In another particular implementation, this disclosure provides a balloon system having a balloon envelope having an interior surface, an exterior surface, and an interior volume therein, a primary termination device attached to the balloon envelope and providing access to the interior volume, and a secondary termination device attached to the balloon envelope and providing access to the interior volume. The primary termination device includes a communication system having at least one of short-range communication capability or long-range communication capability, and first control electronics configured to initiate a flight termination sequence of the balloon system opening a first aperture in the balloon envelope in response to receiving a termination command at the communication system. The secondary termination device includes a second short-range communication system having short-range communication capability, and second control electronics configured to initiate the flight termination sequence of the balloon system in by opening a second aperture in the balloon envelope in response to receiving the termination command at the second short-range communication system.

In yet another particular implementation, this disclosure provides a method of terminating flight of a balloon system, the balloon system having a primary termination device having long-range communication capability and short-range communication capability and a secondary termination device having short-range communication capability. The method includes receiving, at the primary termination device, a first communication instructing the primary termination device to terminate the flight, and receiving at the primary termination device, a second communication transmitted in response to a failure of the primary termination system to terminate the flight, the communication including instructions to instruct the secondary termination device to terminate the flight, the primary termination device being configured to transmit an instruction to the secondary termination system via short-rang communication in response to the second communication.

In some implementations, the ground-based command is to a payload device of the balloon system, and the primary termination device receives a short-range communication from the payload to terminate the flight. Additionally, or alternately, the secondary termination device receives a short-range communication from the payload to terminate the flight.

These and other aspects of the balloon systems described herein will be apparent after consideration of the Detailed Description and figures herein. It is to be understood, however, that the scope of the claimed subject matter shall be determined by the claims as issued and not by whether given subject matter addresses any or all issues noted in the Background or includes any features or aspects recited in the Summary.

As indicated above, the present disclosure is directed to balloon systems, such as for remote sensing activities in the upper atmosphere, the balloon systems having a dual fault tolerant termination system, in particular, a primary termination device and a secondary termination device. In some implementations, the balloon systems are high altitude, small volume, lighter than air systems. Small volume balloon systems are those with a fully inflated volume less than 1,000 m.

High altitude, lighter than air, balloons can be filled with a lift gas that is less dense than air, such as helium or hydrogen. When filled with the appropriate amount of lift gas, a balloon can ascend into the sky and be used to perform a useful task. As a balloon ascends, the gas within the balloon expands unless it is constrained.

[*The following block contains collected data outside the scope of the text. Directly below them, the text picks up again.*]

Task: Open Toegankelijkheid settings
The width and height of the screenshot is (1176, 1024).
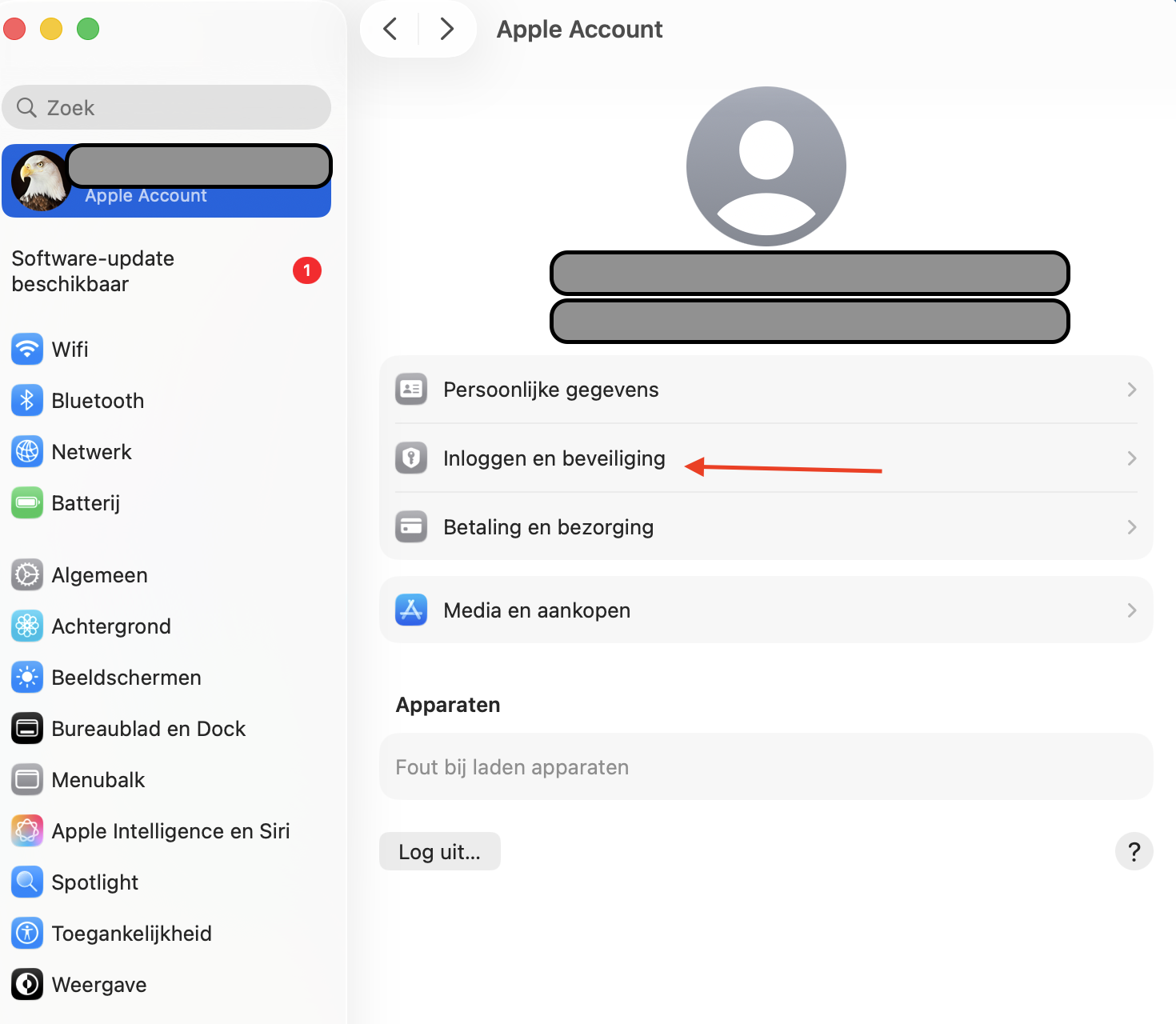Action: coord(131,933)
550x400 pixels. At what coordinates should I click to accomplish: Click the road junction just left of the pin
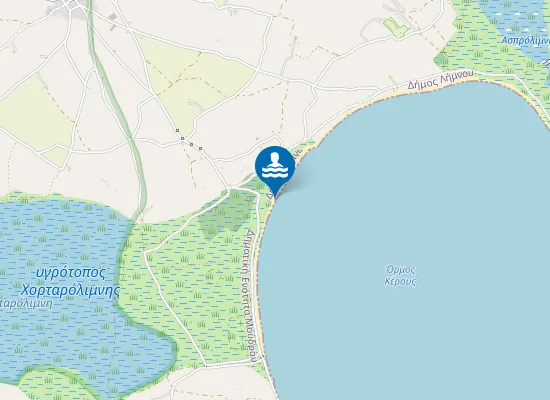tap(229, 189)
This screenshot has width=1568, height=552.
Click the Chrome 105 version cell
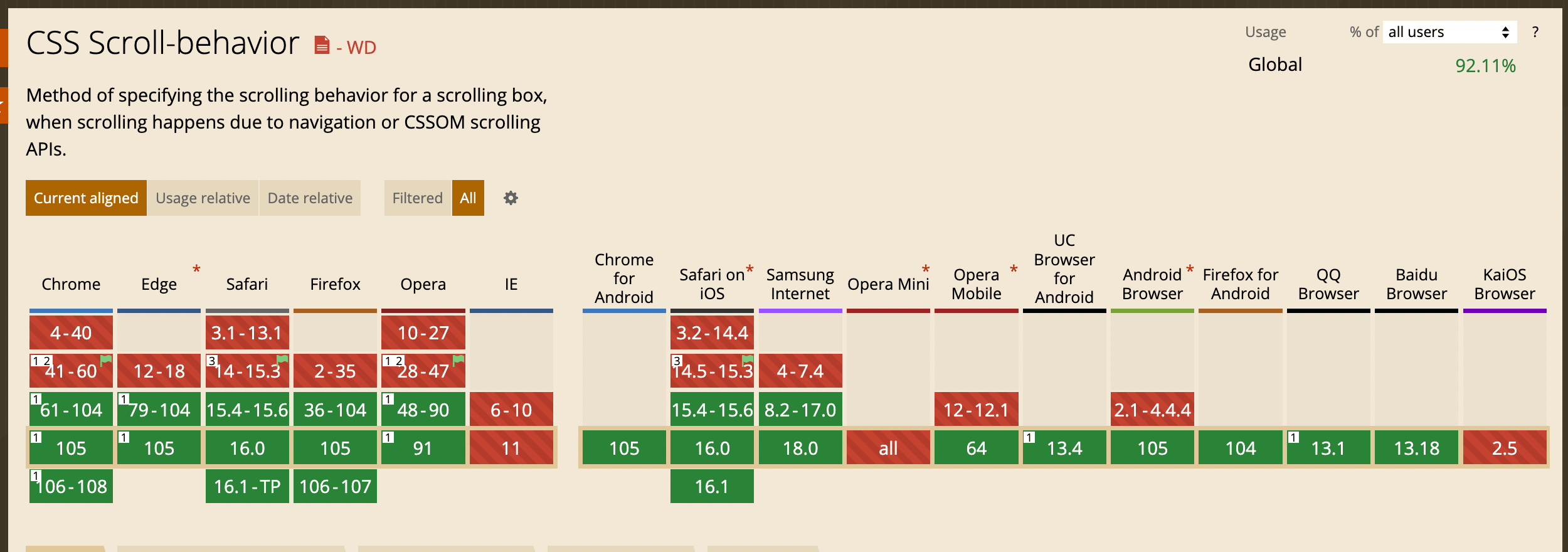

Many weather-related balloons are made from a stretchy material, such as latex, that can stretch to allow the balloon to enlarge as the gas expands. This type of balloon expands until it eventually pops, leaving the payload to descend. Other balloon types are made from materials, like polyethylene, that do not stretch substantially during ascent. These balloons have an envelope that is not entirely full at launch, so that the gas has space to expand into as the balloon ascends. This type of balloon may have ducts at the base of the balloon that let gas out of the balloon when it becomes full. Such a balloon only vents gas while the gas is expanding; this venting process creates a mechanism by which a balloon can passively achieve a float state, where it is neither substantially ascending nor descending.

Historically, ducted balloons that are made of a material that does not substantially stretch are referred to as “zero pressure” balloons and are very large, e.g., 10,000 to 1,000,000 cubic meters; there are both small volume and large volume zero pressure balloons. Described herein are atypical, small zero pressure balloons and balloon systems, having a fully inflated maximum volume that may be between 10 and 1,000 cubic meters. Small zero pressure balloons behave differently than large zero pressure balloons. A small balloon with a small and lightweight payload beneath it has a different gauge pressure at the top of the balloon when compared to the gauge pressure at the top of a larger, heavier balloon at the same altitude. That difference in pressure at the top of the balloon, called “apex pressure,” allows use of different mechanisms in order for the balloon to work correctly.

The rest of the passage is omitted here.